**Selected passage**
┏━━
The First World War was a significant interruption in community life and the community was host to some Jewish evacuees from London, who came during the war and also specifically in 1917, to flee the feared Zeppelin raids, in the East End of London. A number of these Jewish incomers decided to settle permanently in Brighton. The Brighton and Hove community participated fully in the war and sacrifice in the tranches. The First World War Roll of Honour, at Middle Street synagogue, shows that 138 men served in the war and that 5 made the ultimate sacrifice.

Between the Wars two new synagogue congregations were formed. The Hove Congregation broke away from Middle Street in c. 1927, as the Eastern European immigrants who had come to Brighton disagreed with what to their eyes, was the Anglicised ritual, at Middle Street and there was some sort of personal argument in the community.

Another significant event was the founding of the Brighton and Hove Progressive Synagogue in 1935. Unusually, this Progressive synagogue was founded before the Reform synagogue of 1955. The synagogue was set up in a former gymnasium and there have been problems with the roof ever-since!

The Liberal synagogue offered a clear alternative to traditional Judaism in Brighton, especially as Liberal Judaism in Brighton in its early decades, was more Anglicised, than it is now. Early members of the Progressive synagogue often note with appreciation the fact that the Liberal ritual was conducted on rational principles, and without the repetitions of the traditional service. The fact that much of the service was conducted in English, rather than Hebrew, and could be readily understood, was valued along with the fact that men and women could sit together. For those those not familiar with Orthodoxy, it is impossible, for example, for a husband to sit with his wife during services.

In the early days of Liberal Judaism in Brighton, there were no bar or bat mitzvahs for young Jewish boys and girls coming of age. Instead there was a confirmation. The Liberal synagogue also had some dynamic rabbis (such as Rabbi Mattuck, who came from America) and teachers and there was an emphasis on prophetic and Bible teaching and there was much on offer for Jewish youth - a very active religion school, as well as the Jewish youth club which was used by young Jews from across the community, even if those from the Orthodox side were initially skeptical about mixing with liberal Jews.

The Blackshirts and Brighton

Trouble on the seafront at Brighton was not restricted to the 1960s. In the 1930s the Facist movement was active in Brighton. Mosley and his Blackshirts regularly attempted to hold meeting on the Brighton and Hove seafront and were physically resisted by members of the Jewish community. In one incident, a platform was set-up near the statue of Queen Victoria, surrounded by the usual black-shirted henchmen, but some Jewish lads (including the Schnieder Brothers, who were well built young butchers) pressed forward and seizing the edge of the platform, turned it over, so that Mosely gave up and never gave his speech (source Martin Gilmour).
┗━━
**Exercise requirements**
a) In the history of Brighton and Hove's Jewish community, what features of the Liberal service did early members appreciate or value? List them all.
b) According to the history of Brighton and Hove's Jewish community, how many men does the First World War Roll of Honour at Middle Street synagogue show served in the war?
c) Carry the history of Brighton and Hove's Jewish community forward from its last sentence.

**Record extracts**
┏━━
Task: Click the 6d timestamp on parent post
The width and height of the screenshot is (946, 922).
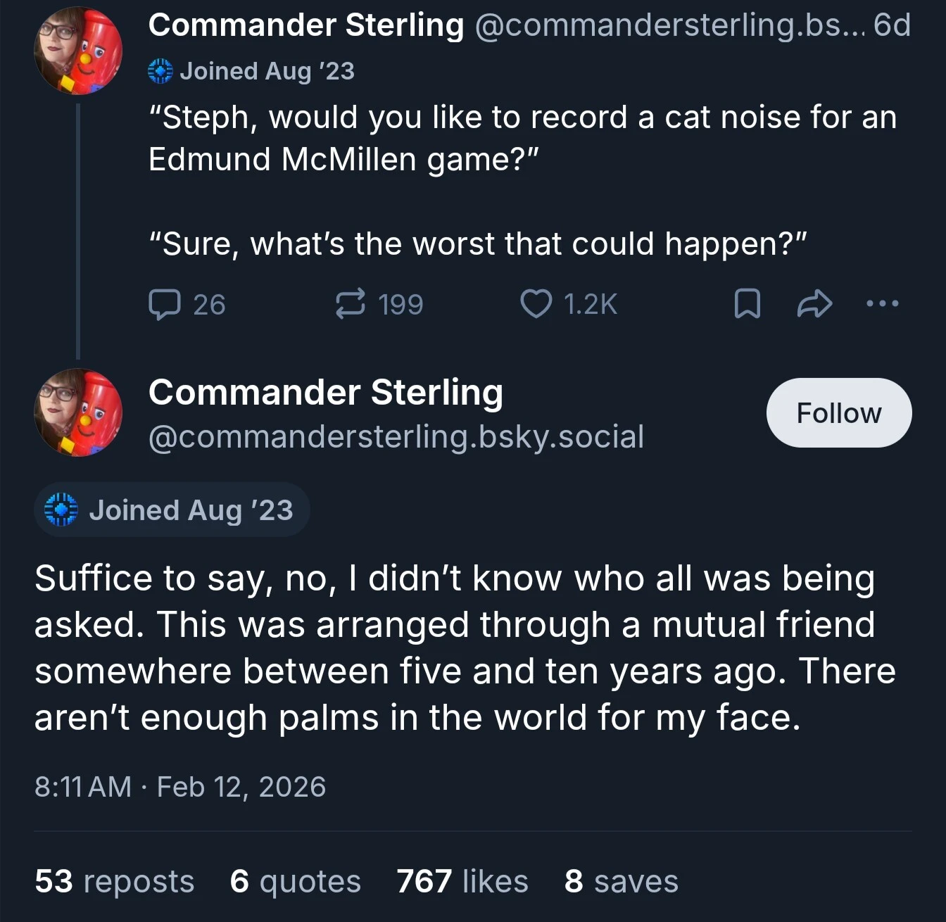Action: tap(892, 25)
┗━━
┏━━
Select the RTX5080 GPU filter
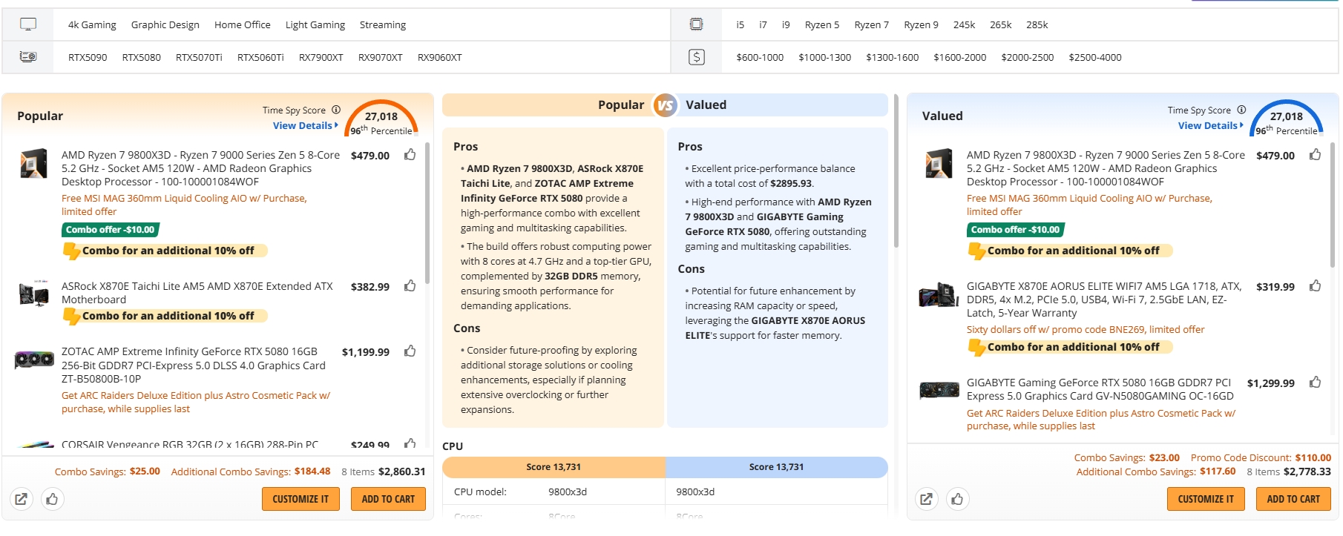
┗━━
**The answers**
a)
- It was conducted on rational principles.
- It had none of the repetitions of the traditional service.
- Much of it was in English rather than Hebrew, so it could be readily understood.
- Men and women could sit together.

b) 138 men.

c)
Lord Cohen of Brighton - The Man they Called Mr. Brighton

Lord Cohen of Brighton was one of the leading lights of Brighton Jewry and a man who still enjoys a very high popular regard. As a young man Cohen was shocked by some the poverty and poor housing he saw in Brighton while he worked as a rent collector. This lead him to become a socialist, and politically active for the Labour party. While he never succeeded in being elected MP, he did become Mayor of Brighton in 1956-7, and was highly regarded by all parties and was a maverick and inspirational ideas man in local politics for three decades, who had a big impact on the development of the town.

Cohen also became the head of the Brighton Equitable Building Society, and turned it almost single-handedly into a major and profitable concern that emerged from being a local institution to a national organisation, by a series of mergers and acquisitions.

He was also a property developer and developed great swaths of the inter-war suburbs in Brighton, providing affordable housing to the people as well as providing the mortgages to buy them!

He managed to combine forward looking entrepreneurial skills and nous, flair and the all important public touch - he was a much respected and liked man and sought to lend genuine benefit to his local community in his business dealing.

He was also a philanthropist working to promote local cultural causes. He was the motive force behind the Brighton Festival, which started in 1967 just after his death. He also saved the Theatre Royal and acquired the land for the University of Sussex.

He also gave both money and advice to people who just turned up to his office at the Alliance, having heard that he helped people and he was consequently described as a, 'one-man benevolent fund for the town'.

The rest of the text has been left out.